During the interview process, it is important that you ask questions related to the job description and company culture, as well as behavioral questions, to test if a candidate has leadership qualities or problem-solving skills. For instance, you can inquire about how he/she handled difficult clients or resolved conflicts with colleagues in previous positions. Also, feel free to invite several members from different departments to attend the interviews so the results will be objectively measured.
This is the most important stage within your whole recruiting life cycle. At this point, you must have got an idea of who to hire based on the insights and data you gain in the previous stages, but do not rush. To make an informed decision, involve your hiring manager or supervisor in this stage and ask for their input. Also, take into consideration the company budget, as well as the salary range that you’re willing to offer to the applicants. The next step is extending a job offer to your chosen candidate and waiting for his/her response.
For those who are not selected, it is advisable to inform them that they have not been successful in their applications. You can do this by sending them an email or giving them a call. While it is good to give feedback to all job applicants, make sure that you only provide constructive criticism to those who have reached the interview stage. A simple “Thank you for your application. Unfortunately, you are not what we are looking for at the moment” would suffice.
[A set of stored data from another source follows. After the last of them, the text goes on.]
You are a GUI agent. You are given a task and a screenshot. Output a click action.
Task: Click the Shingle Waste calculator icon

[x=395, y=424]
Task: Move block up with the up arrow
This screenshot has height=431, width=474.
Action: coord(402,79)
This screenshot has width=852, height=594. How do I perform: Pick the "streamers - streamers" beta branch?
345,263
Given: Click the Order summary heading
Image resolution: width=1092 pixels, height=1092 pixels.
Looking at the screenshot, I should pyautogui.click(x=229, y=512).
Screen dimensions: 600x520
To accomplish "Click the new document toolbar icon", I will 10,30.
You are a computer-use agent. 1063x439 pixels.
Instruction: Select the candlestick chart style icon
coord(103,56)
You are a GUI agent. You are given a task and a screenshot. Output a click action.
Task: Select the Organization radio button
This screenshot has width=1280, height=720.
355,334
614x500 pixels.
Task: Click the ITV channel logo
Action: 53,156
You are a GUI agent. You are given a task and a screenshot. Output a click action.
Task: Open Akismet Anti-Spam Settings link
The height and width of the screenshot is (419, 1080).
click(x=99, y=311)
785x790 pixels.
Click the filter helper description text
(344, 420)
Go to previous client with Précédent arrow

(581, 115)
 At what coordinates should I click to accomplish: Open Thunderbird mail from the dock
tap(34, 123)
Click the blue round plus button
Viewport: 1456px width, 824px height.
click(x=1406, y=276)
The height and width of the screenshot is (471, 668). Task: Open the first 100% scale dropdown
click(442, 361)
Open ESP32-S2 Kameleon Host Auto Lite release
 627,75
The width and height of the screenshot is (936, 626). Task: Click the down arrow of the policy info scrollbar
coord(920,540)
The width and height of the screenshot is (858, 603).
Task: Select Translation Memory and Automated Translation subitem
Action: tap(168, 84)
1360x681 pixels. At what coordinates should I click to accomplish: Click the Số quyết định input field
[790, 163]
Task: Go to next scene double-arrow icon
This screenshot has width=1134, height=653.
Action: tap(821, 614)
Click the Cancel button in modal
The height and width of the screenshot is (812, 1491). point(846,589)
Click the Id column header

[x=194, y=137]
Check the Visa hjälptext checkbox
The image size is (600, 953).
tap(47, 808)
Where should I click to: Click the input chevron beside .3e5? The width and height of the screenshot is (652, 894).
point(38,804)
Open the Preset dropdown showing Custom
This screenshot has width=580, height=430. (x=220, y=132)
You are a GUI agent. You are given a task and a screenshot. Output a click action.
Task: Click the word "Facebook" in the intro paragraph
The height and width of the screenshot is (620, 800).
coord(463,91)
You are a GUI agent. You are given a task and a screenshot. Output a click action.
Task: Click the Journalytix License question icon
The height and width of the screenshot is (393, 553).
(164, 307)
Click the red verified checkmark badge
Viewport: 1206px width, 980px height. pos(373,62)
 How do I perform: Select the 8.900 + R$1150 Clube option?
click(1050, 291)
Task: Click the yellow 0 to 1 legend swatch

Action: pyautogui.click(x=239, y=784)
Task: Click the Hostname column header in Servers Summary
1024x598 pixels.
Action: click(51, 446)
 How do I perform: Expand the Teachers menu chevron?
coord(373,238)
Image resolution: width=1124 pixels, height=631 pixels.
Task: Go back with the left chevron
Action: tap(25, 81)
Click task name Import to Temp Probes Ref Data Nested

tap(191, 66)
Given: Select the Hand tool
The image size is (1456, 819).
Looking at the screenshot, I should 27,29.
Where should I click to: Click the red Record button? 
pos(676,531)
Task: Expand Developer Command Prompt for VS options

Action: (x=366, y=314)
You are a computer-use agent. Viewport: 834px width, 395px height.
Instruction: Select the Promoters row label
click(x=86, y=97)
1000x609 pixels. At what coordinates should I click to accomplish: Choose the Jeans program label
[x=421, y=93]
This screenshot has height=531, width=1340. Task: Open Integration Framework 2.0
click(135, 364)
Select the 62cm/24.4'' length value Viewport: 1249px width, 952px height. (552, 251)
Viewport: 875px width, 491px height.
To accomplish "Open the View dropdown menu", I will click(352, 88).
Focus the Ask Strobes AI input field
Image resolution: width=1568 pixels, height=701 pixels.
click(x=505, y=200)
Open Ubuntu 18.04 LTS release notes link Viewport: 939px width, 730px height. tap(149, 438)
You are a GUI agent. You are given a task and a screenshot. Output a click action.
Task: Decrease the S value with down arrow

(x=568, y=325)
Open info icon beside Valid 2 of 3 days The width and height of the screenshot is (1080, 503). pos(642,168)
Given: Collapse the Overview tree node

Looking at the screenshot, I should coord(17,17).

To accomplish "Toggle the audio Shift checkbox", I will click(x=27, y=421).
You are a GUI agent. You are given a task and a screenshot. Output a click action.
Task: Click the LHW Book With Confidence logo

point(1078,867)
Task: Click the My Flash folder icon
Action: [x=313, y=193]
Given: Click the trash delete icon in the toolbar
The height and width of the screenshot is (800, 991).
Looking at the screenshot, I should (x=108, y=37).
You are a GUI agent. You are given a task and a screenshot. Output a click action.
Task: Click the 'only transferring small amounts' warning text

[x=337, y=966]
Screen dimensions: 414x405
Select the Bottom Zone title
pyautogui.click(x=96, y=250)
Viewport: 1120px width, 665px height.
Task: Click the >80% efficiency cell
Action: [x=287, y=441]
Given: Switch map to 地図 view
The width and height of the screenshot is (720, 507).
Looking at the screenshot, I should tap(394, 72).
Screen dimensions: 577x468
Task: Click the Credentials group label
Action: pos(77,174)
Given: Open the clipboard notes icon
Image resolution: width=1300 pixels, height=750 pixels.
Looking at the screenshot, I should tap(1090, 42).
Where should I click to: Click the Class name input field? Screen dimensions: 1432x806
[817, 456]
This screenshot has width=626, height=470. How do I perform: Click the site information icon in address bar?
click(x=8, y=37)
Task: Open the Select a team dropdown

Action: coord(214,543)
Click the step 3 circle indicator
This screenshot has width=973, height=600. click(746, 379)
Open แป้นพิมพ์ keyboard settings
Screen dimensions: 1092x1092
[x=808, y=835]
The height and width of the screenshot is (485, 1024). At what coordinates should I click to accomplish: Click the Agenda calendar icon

Once the candidate has accepted the offer, recruiters can proceed to the last but not least process – onboarding. The onboarding process can be a bit overwhelming for both the employer and the new hire, but it’s important to make sure that the transition is as smooth as possible. The goal of the onboarding process is to help the new hire feel comfortable and confident in his or her new role. There are a lot of preparations to make in order to deliver the best employee experience for new hires from day 1, such as writing welcome emails, planning for an office tour, training, etc. To ensure that your new staff settle in well, you should have a new employee onboarding checklist with you so that you won’t miss any crucial step of welcoming newcomers. And this is the ending point of a typical recruiting life cycle. Please keep in mind that HR is an ever-changing landscape, so your optimal recruitment process now will not stay forever that way. Therefore, it is a must to keep an eye on the latest recruitment trends to constantly refine your hiring cycle in order to stay ahead of the competition.